Now that I have brought the subject up continue to inflate them to 30 psi and note how the tread wears like maybe every 6 months. You'll quickly see how much faster the centers wear as I did for my first two sets. I was only getting around 20,000 to 25,000 miles out of my tires until I dropped the pressures down to 20 psi/17 psi and suddenly I was getting over 50,000 miles out of them. I average about 25,000 miles a year because my '71 is my daily driver so in just two years I have already hit the 50,000 mile mark.

About 6 months ago I conducted an interesting test to see how pressure affected the tire's width. I started with 35 psi and it measured 11-3/16" wide at the widest part of the bulging. I dropped the pressure to 30 psi and the width only increased an additional 1/32". By dropping the pressure to 25 psi the width increased an additional 1/32" and at 20 psi another 1/32". At 15 psi the width increased another 1/32", at 10 psi another 1/32", and at 5 psi it suddenly increased about 1/4". From the initial 35 psi the tire's width only increased a scant 5/32" TOTAL by the time it was down to 10 psi. It wasn't until I hit 5 psi was any visible bulging evident which proves a tire has to be damned near out of air before you can actually see any sign of bulging. Then I re-inflated it in 5 psi increments and found it had reached it's maximum height at only 10 psi as any additional air didn't change the vehicle's height. So it only took 10 psi to bring it up to full height and then the additional 7 psi just made the tire firmer.

The really nice thing about the lower pressures is the ride quality becomes as soft as a much heavier passenger car. Because of the huge internal volume of the 225 thru 255X60R15's they only need half the maximum pressure to support the same load (the maximum pressure being 35 psi for an 1875 pound load). But as it's only supporting 900 pounds the pressure can be reduced by half. If they were on a light VW bug only 10 psi would be needed.

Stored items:
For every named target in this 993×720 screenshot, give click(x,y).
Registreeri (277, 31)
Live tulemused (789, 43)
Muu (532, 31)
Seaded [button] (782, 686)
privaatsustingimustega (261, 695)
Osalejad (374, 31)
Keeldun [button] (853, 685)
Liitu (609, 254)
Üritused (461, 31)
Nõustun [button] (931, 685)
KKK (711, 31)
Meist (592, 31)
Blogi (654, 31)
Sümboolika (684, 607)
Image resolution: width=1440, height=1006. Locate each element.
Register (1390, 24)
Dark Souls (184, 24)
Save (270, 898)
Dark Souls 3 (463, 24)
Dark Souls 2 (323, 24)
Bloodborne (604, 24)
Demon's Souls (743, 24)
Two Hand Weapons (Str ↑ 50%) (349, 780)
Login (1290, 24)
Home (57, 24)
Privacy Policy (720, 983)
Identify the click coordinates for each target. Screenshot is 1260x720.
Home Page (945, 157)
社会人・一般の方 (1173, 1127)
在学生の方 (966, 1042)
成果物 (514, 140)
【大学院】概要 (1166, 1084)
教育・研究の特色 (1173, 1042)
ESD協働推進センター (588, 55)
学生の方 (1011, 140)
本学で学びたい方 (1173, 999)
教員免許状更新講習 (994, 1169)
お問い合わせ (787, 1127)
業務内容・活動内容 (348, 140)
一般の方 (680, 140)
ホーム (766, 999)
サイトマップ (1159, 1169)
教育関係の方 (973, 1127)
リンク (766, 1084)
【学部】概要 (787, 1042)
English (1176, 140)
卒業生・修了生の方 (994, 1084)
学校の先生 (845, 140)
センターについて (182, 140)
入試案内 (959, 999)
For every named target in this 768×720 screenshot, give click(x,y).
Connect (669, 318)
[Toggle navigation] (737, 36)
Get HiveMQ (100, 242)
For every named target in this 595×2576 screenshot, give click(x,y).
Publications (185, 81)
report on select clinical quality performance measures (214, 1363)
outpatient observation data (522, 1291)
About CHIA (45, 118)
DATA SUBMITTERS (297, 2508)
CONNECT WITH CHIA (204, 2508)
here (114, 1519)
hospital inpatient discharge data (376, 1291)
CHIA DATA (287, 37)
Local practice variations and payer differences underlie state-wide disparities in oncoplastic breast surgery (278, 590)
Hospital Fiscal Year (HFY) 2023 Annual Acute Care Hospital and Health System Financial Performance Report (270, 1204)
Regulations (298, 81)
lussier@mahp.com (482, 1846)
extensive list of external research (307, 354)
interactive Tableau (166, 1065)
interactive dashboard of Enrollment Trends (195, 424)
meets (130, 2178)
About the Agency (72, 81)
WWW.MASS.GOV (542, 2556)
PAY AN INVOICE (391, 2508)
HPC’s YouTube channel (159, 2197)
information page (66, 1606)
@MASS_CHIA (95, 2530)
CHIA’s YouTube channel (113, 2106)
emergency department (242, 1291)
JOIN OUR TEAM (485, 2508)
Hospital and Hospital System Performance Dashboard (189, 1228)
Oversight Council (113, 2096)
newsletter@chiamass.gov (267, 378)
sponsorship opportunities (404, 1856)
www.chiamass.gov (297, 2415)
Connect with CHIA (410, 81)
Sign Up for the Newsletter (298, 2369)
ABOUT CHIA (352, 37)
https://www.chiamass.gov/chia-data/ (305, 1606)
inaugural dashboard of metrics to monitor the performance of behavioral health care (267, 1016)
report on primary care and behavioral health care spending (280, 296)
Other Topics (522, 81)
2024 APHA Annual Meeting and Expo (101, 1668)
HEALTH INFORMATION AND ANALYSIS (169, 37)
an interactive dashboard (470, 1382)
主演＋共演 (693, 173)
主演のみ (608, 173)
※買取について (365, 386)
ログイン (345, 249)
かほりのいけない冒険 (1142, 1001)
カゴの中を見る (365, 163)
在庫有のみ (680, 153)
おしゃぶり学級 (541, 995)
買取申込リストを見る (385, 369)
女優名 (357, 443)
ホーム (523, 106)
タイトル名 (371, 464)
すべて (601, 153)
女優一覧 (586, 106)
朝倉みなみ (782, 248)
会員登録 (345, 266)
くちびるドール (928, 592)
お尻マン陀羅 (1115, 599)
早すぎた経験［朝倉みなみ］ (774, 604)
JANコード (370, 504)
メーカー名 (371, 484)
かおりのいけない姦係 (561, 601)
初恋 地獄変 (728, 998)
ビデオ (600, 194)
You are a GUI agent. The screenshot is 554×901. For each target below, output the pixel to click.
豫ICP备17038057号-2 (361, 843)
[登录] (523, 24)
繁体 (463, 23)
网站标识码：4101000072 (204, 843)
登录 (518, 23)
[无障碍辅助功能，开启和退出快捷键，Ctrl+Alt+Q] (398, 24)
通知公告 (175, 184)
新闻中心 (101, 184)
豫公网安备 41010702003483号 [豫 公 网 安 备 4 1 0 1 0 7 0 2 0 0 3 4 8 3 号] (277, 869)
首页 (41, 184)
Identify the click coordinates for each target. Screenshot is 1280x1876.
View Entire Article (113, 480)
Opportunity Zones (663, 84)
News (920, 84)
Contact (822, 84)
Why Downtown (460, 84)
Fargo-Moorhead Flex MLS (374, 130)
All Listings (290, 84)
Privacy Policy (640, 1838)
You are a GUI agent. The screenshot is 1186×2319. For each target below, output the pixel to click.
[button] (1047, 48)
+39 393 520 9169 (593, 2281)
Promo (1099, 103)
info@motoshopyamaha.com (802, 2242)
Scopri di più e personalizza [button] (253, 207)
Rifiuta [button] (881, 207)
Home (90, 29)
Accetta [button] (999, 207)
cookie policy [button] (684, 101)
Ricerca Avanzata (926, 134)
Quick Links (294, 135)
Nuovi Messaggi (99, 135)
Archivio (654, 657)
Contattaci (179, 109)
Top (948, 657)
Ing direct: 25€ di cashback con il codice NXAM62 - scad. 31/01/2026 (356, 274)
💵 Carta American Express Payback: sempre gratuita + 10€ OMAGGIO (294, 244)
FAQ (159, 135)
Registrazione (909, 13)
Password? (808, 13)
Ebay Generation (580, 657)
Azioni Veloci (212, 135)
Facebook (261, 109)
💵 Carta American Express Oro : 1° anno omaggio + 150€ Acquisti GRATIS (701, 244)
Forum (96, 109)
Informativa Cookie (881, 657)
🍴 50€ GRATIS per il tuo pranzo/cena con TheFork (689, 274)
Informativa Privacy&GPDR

Explore the material
**1.** Quote the passage on tire pressure from "The really nice" up to and including "would be needed.".
**2.** From the passage on tire pressure, list each pressure at which the tire's width was measured during the deflation test.

Answers to the exercise
**1.**
The really nice thing about the lower pressures is the ride quality becomes as soft as a much heavier passenger car. Because of the huge internal volume of the 225 thru 255X60R15's they only need half the maximum pressure to support the same load (the maximum pressure being 35 psi for an 1875 pound load). But as it's only supporting 900 pounds the pressure can be reduced by half. If they were on a light VW bug only 10 psi would be needed.

**2.** 35 psi, 30 psi, 25 psi, 20 psi, 15 psi, 10 psi, 5 psi